There are three entry points. They all enqueue the same builder pipeline and produce the same artefact in all three [formats](/evidence/formats).

## From the dashboard

The path most users take.

<Steps>
  <Step title="Open the release">
    **Releases → choose a release → Overview**. The release must be in state `verified` or `shipped` (see [Release scoping](/evidence/release-scoping)). A `draft` or `verifying` release cannot produce a pack.
  </Step>

  <Step title="Click Generate Evidence Pack">
    A modal asks for the formats to render (PDF, ZIP, ReqIF — ReqIF is gated to Team and Enterprise) and any [customization](/evidence/customization) overrides (Enterprise only).
  </Step>

  <Step title="Watch the progress">
    The builder reports phase-by-phase progress via a websocket. Typical phases: snapshot requirements → collect JUnit XMLs → resolve MCAP references → assemble coverage → fetch SBOM → render PDF → assemble ZIP → sign manifest → upload to S3.
  </Step>

  <Step title="Download or share">
    When the pack is ready, the release page shows a download link for each format and a read-only share link for handing to an external party.

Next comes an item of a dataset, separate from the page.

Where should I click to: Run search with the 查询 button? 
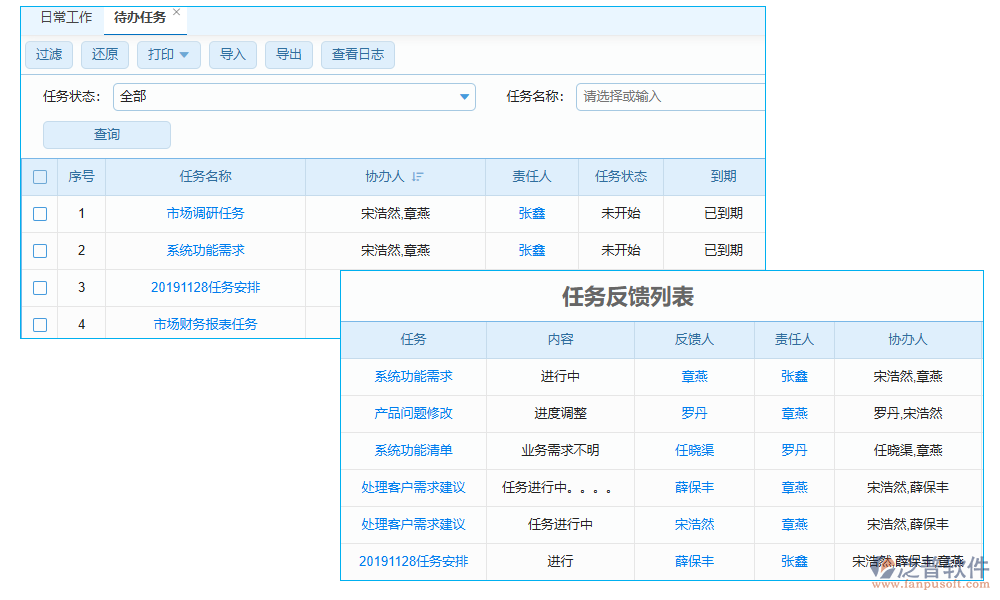pyautogui.click(x=106, y=134)

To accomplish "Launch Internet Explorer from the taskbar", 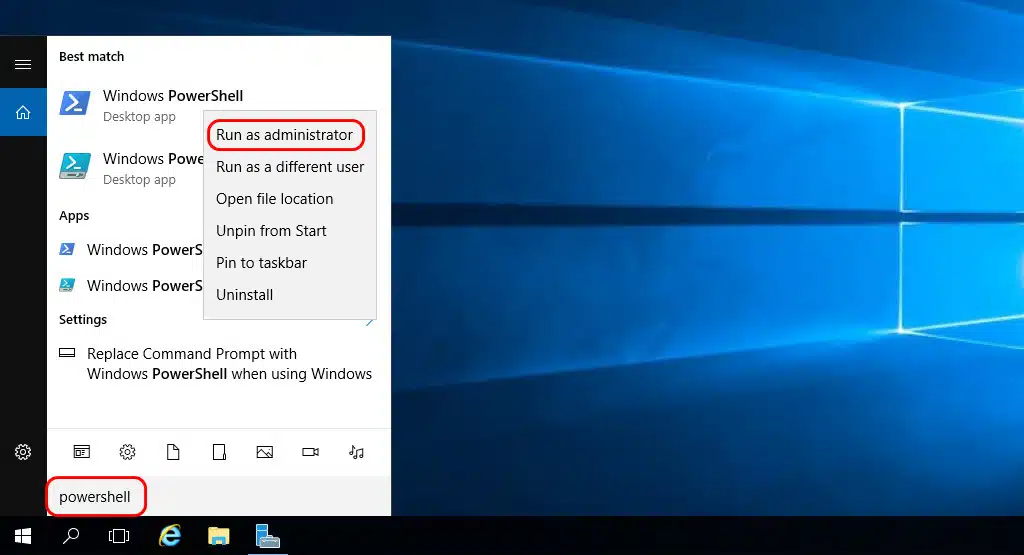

Share links are signed, time-bounded, and revocable.
  </Step>
</Steps>

<Check>
  The release page now shows a green **Pack generated** badge with the SHA-256 of the manifest and a link to verify the [hash chain](/evidence/hash-chain).
</Check>

## From the API

For programmatic generation — release-gate scripts, custom CI jobs, integration with a release-train tool.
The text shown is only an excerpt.